Our first discussion on meal planning was me answering the why question. Why I do meal planning and freezer meals. Today I want to share a few tips or ideas that have made meal planning easier for me.
First off I'm gonna say know your audience. Know what your family's needs, desires, and maybe even goals are food wise and cater to those as much as possible. I completely believe, and teach my kids, that God made food for our enjoyment, but it is also for the nourishment of our bodies so it's okay to eat things we don't really like because it is what is served or what is available. But the flip side is that there is no reason to bring on WWIII with your children every night because they detest certain foods.
I try to introduce different foods to my family and I don't often make separate meals for picky eaters. I will say that it is pretty hard to make a three year old eat something they don't like though. There are times when I know my kids are just being picky, but there are those few foods that they just don't like. Sometimes I just don't serve them those foods. Sometimes the other option is pb&j. There are also somethings I just let them pick out.
Even HH has a few things he's picky about. Zucchini is one of those things. He knows I chop and shred it up and put it in lots of our food. I just don't serve it to him by itself.
And speaking of HH, who is adorable by the way, he's not the most severe meat-n-potatoes guy I've ever met, but, to him, unless the meal has meat it's survival food. For me it is important to cater to HH's desires and needs and it makes me happy to make food he enjoys, but I have cut back on the portions of meat I use and I try to do one meat-less meal a week. Those aren't his favorite meals of the week, but I just tell him those are the nights we are in wilderness survival training. And those meals are better than the cottage cheese waffles I served once...that he refused to eat. Poor guy.
Anyways, the reason I state this as my first tip is that there is so much information out there with great ideas and other family's choices, but we have to remember that our family is it's own separate unit and we have to find what works best for us. Glean. Take the things you think will work for you and try them out. Maybe try something you aren't sure of. You never know. But don't try to force yourself, your hubby, or your kids into some other family's mold.
(Stepping off soap box now.)
Secondly, if you are new to meal planning try at first to make 10-12 of the same meals twice. So in one month's time you'll have the same meal twice but can spread it out however works best for you.
Third, plan at least one night a week to be "left overs" night. Clean the fridge out and eat all the random left overs up. For us this cuts down on waste and makes for an easy cooking night. I usually plan left overs for days when I'm really busy.

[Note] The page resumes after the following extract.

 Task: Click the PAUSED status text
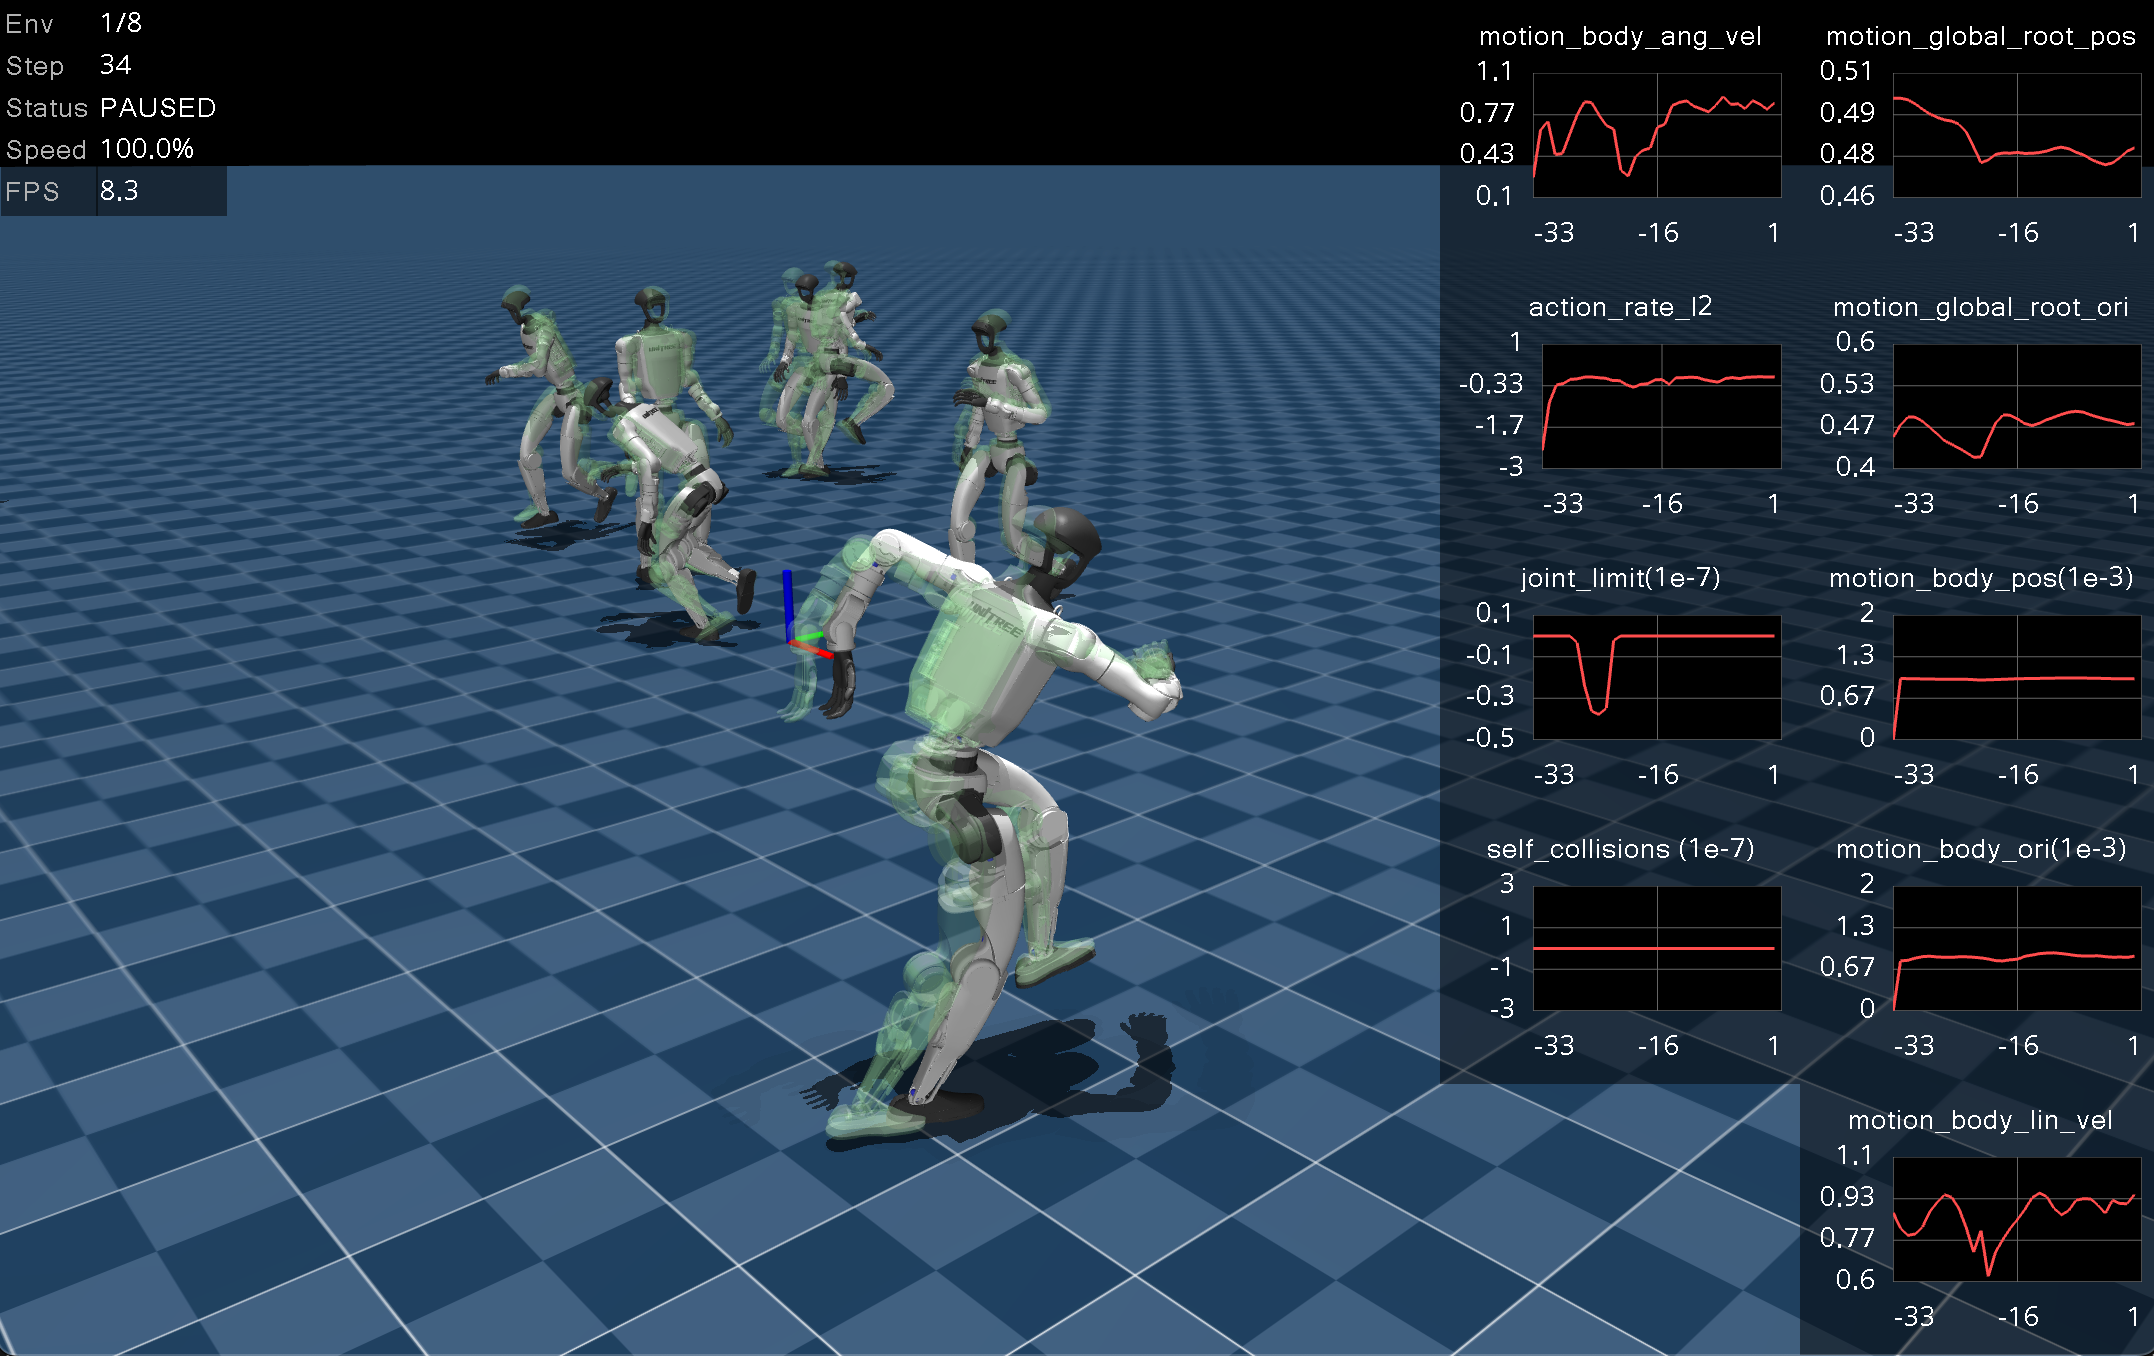158,108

Another tip for busy days is planning a crockpot meal. Our homeschool group meets at our house on Wednesdays and I've found that is the best day for me to have something going in the crockpot. Then if anyone stays late to chat I don't have to rush off to make dinner.
Also, make a master shopping list. I don't mean jot things down you think you may need. I mean sit down and think about all the things you buy when grocery shopping. ALL. You'll find that you revise and add to your list as you get more comfortable with meal planning but this is such a helpful tool. For me having this master shopping list saved on my computer helps me to think about the things I often forget about. Like floss. Sippy cups to replace the leaky ones. And random spices I barely use. I do try to jot things down as I run out, but I really do rely mostly on my master list. When I'm ready to do my shopping I sit down with my recipes and mark the things I need and then I go through the list to mark everything else I plan to buy. Like scotch tape.
And finally, for now, give yourself time. It will take you some time to figure out what will work for your family. Sometimes out schedule is really open and I can do a lot of food prep myself. There are those months, though, that I have to plan for a busier schedule. It's easy to get discouraged if all the things you wanted to do didn't get done the first month. There have been many months when I come home from shopping discouraged because I felt like I "did it wrong." HH has his hands full, let me tell you.
Do you have any meal planning tips you'd like to share?